§ Problem requirements:
Somewhere below is a line with "[Account] (1720, 52)" and, later, a line with "Report (444, 1040)"; repeat those two lines and all the lines between them, exactly as they are.

§ Listed records:
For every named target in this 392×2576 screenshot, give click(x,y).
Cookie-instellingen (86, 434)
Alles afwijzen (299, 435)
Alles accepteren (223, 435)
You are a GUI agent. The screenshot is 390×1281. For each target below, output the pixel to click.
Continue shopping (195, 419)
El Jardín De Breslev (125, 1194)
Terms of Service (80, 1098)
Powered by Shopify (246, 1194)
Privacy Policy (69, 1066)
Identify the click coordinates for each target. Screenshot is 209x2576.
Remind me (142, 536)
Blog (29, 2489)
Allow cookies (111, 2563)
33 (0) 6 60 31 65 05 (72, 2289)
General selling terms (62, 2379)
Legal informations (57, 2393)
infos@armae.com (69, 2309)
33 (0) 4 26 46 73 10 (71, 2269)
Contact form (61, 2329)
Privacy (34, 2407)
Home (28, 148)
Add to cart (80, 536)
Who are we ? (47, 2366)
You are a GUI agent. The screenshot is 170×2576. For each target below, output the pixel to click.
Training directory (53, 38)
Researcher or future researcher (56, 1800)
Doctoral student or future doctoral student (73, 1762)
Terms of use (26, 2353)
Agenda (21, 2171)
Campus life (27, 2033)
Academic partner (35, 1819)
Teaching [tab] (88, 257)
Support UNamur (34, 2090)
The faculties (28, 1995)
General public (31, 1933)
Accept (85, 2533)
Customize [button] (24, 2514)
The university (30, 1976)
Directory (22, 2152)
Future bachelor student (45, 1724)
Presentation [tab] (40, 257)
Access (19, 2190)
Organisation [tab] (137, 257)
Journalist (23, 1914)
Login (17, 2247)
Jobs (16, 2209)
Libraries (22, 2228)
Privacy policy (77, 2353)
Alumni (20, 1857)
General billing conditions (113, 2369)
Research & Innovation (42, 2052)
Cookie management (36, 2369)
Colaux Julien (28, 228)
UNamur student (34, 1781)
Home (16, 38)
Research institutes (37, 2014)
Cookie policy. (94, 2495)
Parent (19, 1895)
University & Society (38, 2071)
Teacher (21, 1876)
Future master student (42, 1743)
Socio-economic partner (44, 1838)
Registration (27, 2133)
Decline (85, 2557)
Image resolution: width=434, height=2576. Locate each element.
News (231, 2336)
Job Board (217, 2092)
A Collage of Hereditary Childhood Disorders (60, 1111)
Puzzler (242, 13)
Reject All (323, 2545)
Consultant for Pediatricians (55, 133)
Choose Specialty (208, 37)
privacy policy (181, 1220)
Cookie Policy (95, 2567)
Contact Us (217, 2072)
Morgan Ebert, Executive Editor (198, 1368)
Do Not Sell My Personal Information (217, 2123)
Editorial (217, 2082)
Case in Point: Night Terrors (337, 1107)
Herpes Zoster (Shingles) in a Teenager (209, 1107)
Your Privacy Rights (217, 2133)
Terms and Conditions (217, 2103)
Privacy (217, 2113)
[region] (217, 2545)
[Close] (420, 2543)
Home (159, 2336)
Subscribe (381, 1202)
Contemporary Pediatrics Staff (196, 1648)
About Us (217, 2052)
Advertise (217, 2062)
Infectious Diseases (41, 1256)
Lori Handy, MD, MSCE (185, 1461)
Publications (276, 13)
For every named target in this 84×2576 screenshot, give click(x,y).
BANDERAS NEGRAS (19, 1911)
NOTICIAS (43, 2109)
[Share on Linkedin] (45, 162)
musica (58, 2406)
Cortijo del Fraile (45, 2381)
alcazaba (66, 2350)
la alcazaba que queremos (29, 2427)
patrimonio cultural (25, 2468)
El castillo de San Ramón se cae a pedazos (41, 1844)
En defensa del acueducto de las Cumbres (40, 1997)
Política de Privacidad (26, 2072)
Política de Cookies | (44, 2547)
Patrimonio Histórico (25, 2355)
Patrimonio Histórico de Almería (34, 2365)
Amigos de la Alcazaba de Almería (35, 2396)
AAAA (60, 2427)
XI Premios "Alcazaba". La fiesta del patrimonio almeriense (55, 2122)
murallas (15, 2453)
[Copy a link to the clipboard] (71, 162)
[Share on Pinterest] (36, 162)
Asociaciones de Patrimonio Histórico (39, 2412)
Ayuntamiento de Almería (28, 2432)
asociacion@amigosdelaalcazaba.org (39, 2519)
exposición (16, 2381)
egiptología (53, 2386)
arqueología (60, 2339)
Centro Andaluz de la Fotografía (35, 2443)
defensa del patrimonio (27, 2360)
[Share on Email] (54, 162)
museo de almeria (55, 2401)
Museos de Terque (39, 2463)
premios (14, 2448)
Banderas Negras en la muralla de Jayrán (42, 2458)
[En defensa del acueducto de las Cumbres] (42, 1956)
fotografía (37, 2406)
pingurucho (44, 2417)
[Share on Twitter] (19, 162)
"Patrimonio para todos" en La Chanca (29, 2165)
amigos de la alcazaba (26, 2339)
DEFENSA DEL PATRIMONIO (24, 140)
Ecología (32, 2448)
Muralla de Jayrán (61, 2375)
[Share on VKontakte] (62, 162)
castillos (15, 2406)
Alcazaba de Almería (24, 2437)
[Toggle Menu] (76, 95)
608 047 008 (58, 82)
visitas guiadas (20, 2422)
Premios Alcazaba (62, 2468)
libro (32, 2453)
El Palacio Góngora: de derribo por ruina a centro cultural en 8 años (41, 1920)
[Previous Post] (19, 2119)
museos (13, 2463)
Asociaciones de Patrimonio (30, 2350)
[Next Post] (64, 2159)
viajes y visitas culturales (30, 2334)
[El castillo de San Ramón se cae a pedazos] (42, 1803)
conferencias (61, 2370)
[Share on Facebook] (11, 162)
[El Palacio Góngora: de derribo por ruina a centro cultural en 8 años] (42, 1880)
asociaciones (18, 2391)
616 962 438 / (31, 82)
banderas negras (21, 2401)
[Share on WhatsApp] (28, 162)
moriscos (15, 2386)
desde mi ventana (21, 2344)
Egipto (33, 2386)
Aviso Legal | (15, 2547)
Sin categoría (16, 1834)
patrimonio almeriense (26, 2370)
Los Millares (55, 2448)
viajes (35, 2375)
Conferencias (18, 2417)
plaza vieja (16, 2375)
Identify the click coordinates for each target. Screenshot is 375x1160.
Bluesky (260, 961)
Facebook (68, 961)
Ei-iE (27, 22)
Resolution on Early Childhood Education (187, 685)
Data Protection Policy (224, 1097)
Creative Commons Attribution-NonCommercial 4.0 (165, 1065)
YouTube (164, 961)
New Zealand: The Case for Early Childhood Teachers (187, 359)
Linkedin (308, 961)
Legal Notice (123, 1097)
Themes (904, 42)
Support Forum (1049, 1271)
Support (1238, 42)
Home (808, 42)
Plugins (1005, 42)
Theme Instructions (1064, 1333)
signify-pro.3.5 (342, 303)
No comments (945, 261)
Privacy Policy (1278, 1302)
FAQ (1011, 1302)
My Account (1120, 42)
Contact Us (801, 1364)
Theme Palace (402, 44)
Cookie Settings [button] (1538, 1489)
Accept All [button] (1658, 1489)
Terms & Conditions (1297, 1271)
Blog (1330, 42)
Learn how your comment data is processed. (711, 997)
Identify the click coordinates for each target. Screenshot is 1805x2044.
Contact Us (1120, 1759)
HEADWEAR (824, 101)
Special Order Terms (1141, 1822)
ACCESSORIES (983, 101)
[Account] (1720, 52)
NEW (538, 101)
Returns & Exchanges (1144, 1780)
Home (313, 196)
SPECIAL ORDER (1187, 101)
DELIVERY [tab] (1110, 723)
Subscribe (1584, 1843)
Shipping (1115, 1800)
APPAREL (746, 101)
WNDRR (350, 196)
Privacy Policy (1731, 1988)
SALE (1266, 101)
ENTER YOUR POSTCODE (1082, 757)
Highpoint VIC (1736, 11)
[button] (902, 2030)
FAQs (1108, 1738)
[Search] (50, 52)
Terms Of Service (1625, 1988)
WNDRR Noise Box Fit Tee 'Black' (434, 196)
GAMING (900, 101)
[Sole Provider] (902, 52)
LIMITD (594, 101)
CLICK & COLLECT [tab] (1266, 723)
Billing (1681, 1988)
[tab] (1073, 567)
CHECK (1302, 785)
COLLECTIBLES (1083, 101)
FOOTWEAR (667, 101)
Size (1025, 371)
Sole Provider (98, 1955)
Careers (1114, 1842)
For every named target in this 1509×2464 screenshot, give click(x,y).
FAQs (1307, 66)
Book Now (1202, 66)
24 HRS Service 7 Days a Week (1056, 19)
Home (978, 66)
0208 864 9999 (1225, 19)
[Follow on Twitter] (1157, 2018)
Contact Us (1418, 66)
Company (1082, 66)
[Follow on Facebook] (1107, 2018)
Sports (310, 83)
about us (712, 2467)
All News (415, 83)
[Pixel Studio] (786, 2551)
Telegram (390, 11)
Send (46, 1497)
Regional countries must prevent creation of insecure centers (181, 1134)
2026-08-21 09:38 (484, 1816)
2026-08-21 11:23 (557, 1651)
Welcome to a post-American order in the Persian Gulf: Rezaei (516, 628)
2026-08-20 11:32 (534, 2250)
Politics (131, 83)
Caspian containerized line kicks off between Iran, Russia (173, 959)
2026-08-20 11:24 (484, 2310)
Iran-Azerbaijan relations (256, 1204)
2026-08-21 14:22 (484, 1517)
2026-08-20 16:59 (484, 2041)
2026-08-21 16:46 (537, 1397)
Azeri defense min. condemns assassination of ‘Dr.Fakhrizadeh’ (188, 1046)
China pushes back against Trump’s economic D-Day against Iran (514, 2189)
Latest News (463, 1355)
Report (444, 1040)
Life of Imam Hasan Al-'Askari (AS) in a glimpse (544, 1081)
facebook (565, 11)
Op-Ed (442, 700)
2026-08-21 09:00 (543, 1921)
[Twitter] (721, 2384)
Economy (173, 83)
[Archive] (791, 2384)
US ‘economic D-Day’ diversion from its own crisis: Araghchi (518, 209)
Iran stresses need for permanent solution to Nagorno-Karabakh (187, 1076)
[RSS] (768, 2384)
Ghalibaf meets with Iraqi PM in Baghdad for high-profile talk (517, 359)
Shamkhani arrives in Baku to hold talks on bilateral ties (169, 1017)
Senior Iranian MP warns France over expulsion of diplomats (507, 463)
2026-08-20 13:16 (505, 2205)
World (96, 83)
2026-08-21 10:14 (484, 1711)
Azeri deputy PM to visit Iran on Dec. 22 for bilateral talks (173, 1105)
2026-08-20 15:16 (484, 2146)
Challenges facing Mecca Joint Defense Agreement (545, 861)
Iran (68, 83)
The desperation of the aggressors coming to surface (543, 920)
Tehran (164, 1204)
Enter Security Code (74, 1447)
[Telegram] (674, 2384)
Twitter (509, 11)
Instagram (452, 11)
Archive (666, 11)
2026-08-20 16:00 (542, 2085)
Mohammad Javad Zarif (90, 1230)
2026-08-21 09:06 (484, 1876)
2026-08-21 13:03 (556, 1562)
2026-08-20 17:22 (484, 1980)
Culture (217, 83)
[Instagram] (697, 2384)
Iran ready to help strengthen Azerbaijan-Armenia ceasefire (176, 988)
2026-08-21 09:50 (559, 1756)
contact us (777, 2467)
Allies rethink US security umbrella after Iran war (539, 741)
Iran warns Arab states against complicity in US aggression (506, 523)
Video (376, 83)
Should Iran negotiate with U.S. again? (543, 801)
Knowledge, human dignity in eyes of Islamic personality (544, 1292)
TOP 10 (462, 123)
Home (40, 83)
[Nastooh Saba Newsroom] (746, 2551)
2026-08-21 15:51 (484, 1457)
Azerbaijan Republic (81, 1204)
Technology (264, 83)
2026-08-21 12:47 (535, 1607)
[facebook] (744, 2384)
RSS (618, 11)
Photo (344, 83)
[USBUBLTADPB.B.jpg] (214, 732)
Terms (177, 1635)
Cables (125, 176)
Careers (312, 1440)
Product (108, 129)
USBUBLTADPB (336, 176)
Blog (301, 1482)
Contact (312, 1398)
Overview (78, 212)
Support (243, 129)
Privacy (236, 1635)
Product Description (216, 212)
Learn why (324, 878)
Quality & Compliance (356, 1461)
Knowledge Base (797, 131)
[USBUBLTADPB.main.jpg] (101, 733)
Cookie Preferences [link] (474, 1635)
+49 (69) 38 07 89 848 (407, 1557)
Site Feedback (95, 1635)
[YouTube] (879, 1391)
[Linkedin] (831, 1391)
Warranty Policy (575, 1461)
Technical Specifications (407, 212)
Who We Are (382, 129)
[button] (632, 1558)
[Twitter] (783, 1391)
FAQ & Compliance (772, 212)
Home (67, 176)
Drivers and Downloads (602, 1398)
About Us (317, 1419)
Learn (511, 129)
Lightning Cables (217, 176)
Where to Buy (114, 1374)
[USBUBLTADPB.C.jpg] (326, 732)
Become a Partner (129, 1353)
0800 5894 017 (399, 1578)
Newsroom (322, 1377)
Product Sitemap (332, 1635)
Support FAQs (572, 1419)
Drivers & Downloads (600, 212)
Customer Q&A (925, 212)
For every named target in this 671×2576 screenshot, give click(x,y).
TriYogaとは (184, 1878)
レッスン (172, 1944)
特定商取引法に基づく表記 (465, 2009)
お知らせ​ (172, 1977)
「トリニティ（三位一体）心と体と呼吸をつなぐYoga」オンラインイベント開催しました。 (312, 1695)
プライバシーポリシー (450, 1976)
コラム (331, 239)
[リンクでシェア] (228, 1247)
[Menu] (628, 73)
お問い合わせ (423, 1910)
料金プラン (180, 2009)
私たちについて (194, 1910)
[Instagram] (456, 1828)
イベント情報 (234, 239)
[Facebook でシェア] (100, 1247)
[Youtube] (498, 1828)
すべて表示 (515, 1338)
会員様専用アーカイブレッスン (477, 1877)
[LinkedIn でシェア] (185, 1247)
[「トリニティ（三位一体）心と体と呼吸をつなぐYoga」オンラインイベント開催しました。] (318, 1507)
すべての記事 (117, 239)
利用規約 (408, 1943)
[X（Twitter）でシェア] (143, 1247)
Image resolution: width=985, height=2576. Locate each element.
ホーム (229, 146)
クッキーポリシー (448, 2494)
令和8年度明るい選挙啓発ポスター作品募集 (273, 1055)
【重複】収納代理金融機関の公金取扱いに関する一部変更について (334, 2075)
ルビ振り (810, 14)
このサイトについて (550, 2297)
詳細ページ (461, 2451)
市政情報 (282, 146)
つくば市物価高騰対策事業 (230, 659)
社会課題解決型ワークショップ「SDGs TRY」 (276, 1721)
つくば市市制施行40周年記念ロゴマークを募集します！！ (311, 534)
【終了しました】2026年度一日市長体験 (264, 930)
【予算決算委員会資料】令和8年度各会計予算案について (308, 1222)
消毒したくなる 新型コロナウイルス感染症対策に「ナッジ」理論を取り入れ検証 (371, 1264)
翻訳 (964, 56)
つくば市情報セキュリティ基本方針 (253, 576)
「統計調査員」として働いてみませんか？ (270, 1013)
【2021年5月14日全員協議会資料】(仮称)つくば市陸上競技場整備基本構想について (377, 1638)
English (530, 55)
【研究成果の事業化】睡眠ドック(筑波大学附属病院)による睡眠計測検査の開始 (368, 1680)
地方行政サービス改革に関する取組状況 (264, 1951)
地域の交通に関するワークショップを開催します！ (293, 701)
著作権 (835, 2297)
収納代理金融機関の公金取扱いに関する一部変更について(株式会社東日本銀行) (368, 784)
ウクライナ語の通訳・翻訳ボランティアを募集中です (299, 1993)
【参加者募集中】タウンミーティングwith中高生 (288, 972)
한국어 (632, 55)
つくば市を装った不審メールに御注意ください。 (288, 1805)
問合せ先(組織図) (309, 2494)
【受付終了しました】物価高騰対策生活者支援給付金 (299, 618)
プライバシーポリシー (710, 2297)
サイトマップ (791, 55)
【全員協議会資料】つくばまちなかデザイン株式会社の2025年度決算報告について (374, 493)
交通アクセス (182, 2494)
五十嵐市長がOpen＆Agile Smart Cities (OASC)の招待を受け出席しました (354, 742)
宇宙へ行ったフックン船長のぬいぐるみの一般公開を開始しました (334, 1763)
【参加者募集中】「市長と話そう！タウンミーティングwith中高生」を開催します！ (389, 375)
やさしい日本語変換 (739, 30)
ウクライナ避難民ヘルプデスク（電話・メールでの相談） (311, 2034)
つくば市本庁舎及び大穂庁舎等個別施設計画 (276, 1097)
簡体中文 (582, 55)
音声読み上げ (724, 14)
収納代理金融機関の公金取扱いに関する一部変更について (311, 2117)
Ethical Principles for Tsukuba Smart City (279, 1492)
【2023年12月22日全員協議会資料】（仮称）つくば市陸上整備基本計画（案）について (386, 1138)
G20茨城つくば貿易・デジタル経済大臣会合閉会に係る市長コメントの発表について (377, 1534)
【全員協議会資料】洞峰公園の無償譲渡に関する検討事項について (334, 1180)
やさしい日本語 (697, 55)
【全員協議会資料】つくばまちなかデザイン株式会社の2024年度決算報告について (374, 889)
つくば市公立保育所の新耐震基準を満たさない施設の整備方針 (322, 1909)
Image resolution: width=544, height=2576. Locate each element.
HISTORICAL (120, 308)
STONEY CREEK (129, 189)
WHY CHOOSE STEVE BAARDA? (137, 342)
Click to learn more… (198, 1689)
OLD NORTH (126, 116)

§ Response to the exercise:
[Account] (1720, 52)
NEW (538, 101)
Returns & Exchanges (1144, 1780)
Home (313, 196)
SPECIAL ORDER (1187, 101)
DELIVERY [tab] (1110, 723)
Subscribe (1584, 1843)
Shipping (1115, 1800)
APPAREL (746, 101)
WNDRR (350, 196)
Privacy Policy (1731, 1988)
SALE (1266, 101)
ENTER YOUR POSTCODE (1082, 757)
Highpoint VIC (1736, 11)
[button] (902, 2030)
FAQs (1108, 1738)
[Search] (50, 52)
Terms Of Service (1625, 1988)
WNDRR Noise Box Fit Tee 'Black' (434, 196)
GAMING (900, 101)
[Sole Provider] (902, 52)
LIMITD (594, 101)
CLICK & COLLECT [tab] (1266, 723)
Billing (1681, 1988)
[tab] (1073, 567)
CHECK (1302, 785)
COLLECTIBLES (1083, 101)
FOOTWEAR (667, 101)
Size (1025, 371)
Sole Provider (98, 1955)
Careers (1114, 1842)
For every named target in this 1509×2464 screenshot, give click(x,y).
FAQs (1307, 66)
Book Now (1202, 66)
24 HRS Service 7 Days a Week (1056, 19)
Home (978, 66)
0208 864 9999 (1225, 19)
[Follow on Twitter] (1157, 2018)
Contact Us (1418, 66)
Company (1082, 66)
[Follow on Facebook] (1107, 2018)
Sports (310, 83)
about us (712, 2467)
All News (415, 83)
[Pixel Studio] (786, 2551)
Telegram (390, 11)
Send (46, 1497)
Regional countries must prevent creation of insecure centers (181, 1134)
2026-08-21 09:38 (484, 1816)
2026-08-21 11:23 (557, 1651)
Welcome to a post-American order in the Persian Gulf: Rezaei (516, 628)
2026-08-20 11:32 (534, 2250)
Politics (131, 83)
Caspian containerized line kicks off between Iran, Russia (173, 959)
2026-08-20 11:24 (484, 2310)
Iran-Azerbaijan relations (256, 1204)
2026-08-21 14:22 (484, 1517)
2026-08-20 16:59 (484, 2041)
2026-08-21 16:46 (537, 1397)
Azeri defense min. condemns assassination of ‘Dr.Fakhrizadeh’ (188, 1046)
China pushes back against Trump’s economic D-Day against Iran (514, 2189)
Latest News (463, 1355)
Report (444, 1040)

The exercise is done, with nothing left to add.